Production Deployment Checklist

  1. Compensation idempotency — ensure compensation actions can run multiple times safely
  2. Workflow timeouts — set appropriate timeouts to prevent stuck sagas
  3. Activity heartbeats — enable heartbeats for long-running activities
  4. Dead letter queues — capture failed compensations for manual review
  5. Monitoring — track workflow completion rates, latency, and error rates
  6. Testing — use time-skipping to test saga behavior without real delays
  7. Versioning — version workflow definitions to support rolling deployments
  8. Capacity planning — size your persistence layer for expected workflow volume

Frequently Asked Questions

What is the saga pattern in microservices?

The saga pattern replaces distributed ACID transactions with a sequence of local transactions. Each step has a corresponding compensation action that undoes it. If any step fails, previously completed steps are compensated in reverse order, ensuring eventual consistency across services.

When should I use a saga orchestrator vs choreography?

Saga orchestration uses a central coordinator (like Temporal or Camunda) to manage the sequence. Choreography relies on events — each service reacts to the previous service’s output. Choose orchestration when you need centralized visibility, retry logic, and compensation management. Choose choreography for simpler workflows with fewer services.

How does Temporal guarantee durable execution?

Temporal persists every workflow state change to its database before acknowledging completion. If a worker crashes mid-execution, another worker picks up the workflow from the last persisted state. Activities that support heartbeats can resume from their last checkpoint, not from the beginning.

Can Camunda handle saga compensation automatically?

Camunda supports BPMN compensation events that trigger rollback handlers when a process instance encounters an error. However, unlike Temporal’s code-first defer pattern, Camunda requires explicit modeling of compensation paths in the BPMN diagram. This gives more visual control but requires more upfront design.

Is Cadence still being actively developed?

Active development has largely shifted to Temporal, which was created by the same team that built Cadence at Uber. Cadence receives maintenance updates but most new features, SDK improvements, and community activity focus on Temporal. For new projects, Temporal is generally recommended over Cadence.

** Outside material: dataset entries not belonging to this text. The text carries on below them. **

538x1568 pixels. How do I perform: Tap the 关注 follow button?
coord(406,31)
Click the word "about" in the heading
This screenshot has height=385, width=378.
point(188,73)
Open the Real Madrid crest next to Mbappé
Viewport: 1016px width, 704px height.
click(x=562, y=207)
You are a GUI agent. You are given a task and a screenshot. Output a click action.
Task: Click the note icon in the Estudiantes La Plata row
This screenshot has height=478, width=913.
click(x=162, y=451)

How do saga orchestrators handle partial failures?

When a step fails, the orchestrator examines which previous steps completed successfully and executes their compensation actions in reverse order. For example: if “charge payment” fails after “reserve inventory” succeeded, the orchestrator first calls “release inventory” compensation. The orchestrator tracks all state in its persistence layer, so this works even if the orchestrator itself restarts.

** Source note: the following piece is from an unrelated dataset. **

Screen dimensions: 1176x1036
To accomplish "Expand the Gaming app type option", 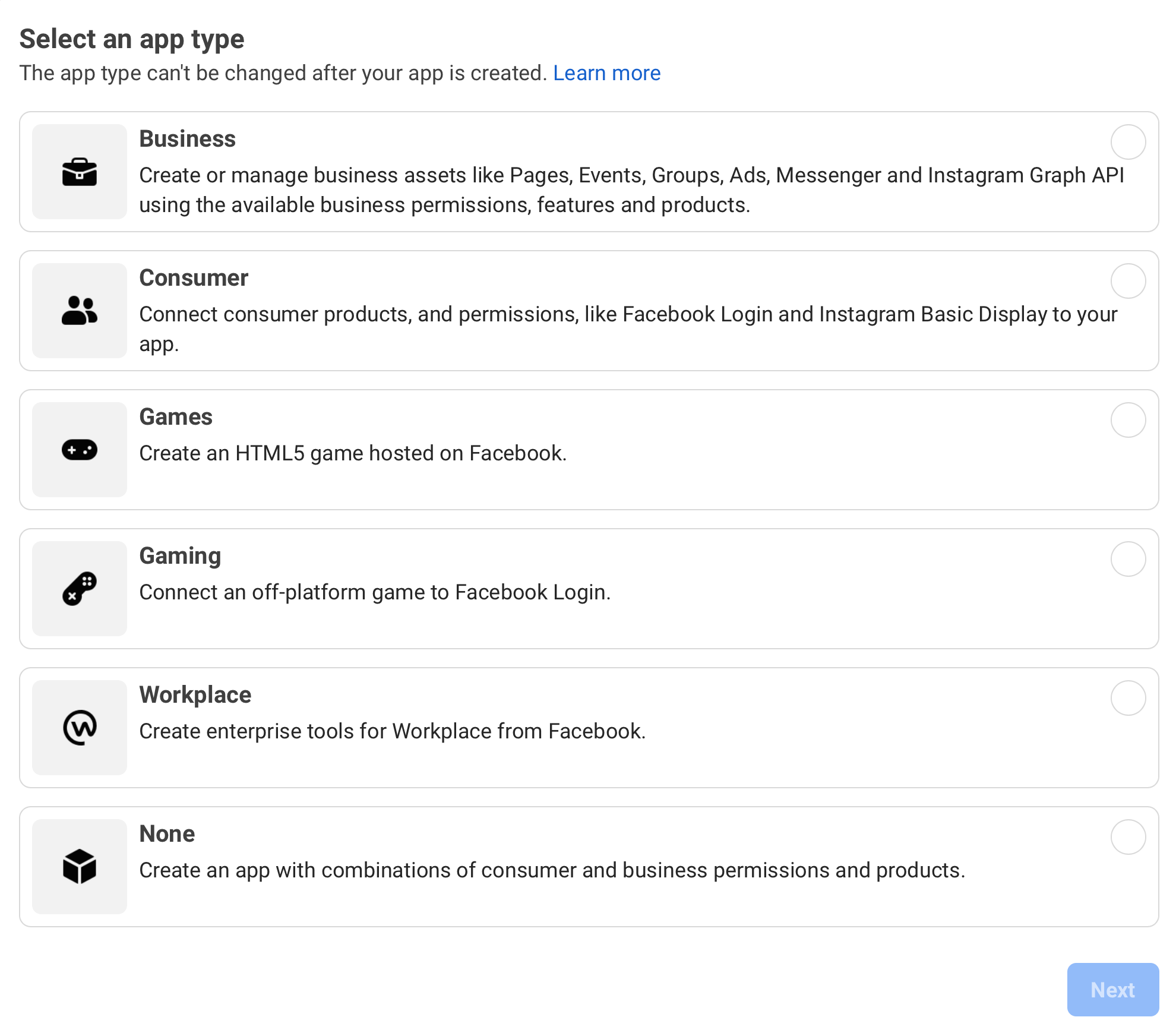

What’s the difference between saga orchestration and workflow orchestration?

Saga orchestration is a specific pattern within workflow orchestration focused on transaction compensation. A saga orchestrator tracks which steps succeeded and can roll them back. A general workflow orchestrator (like Camunda or Temporal) supports sagas but also handles many other patterns: parallel execution, timers, human tasks, and conditional branching.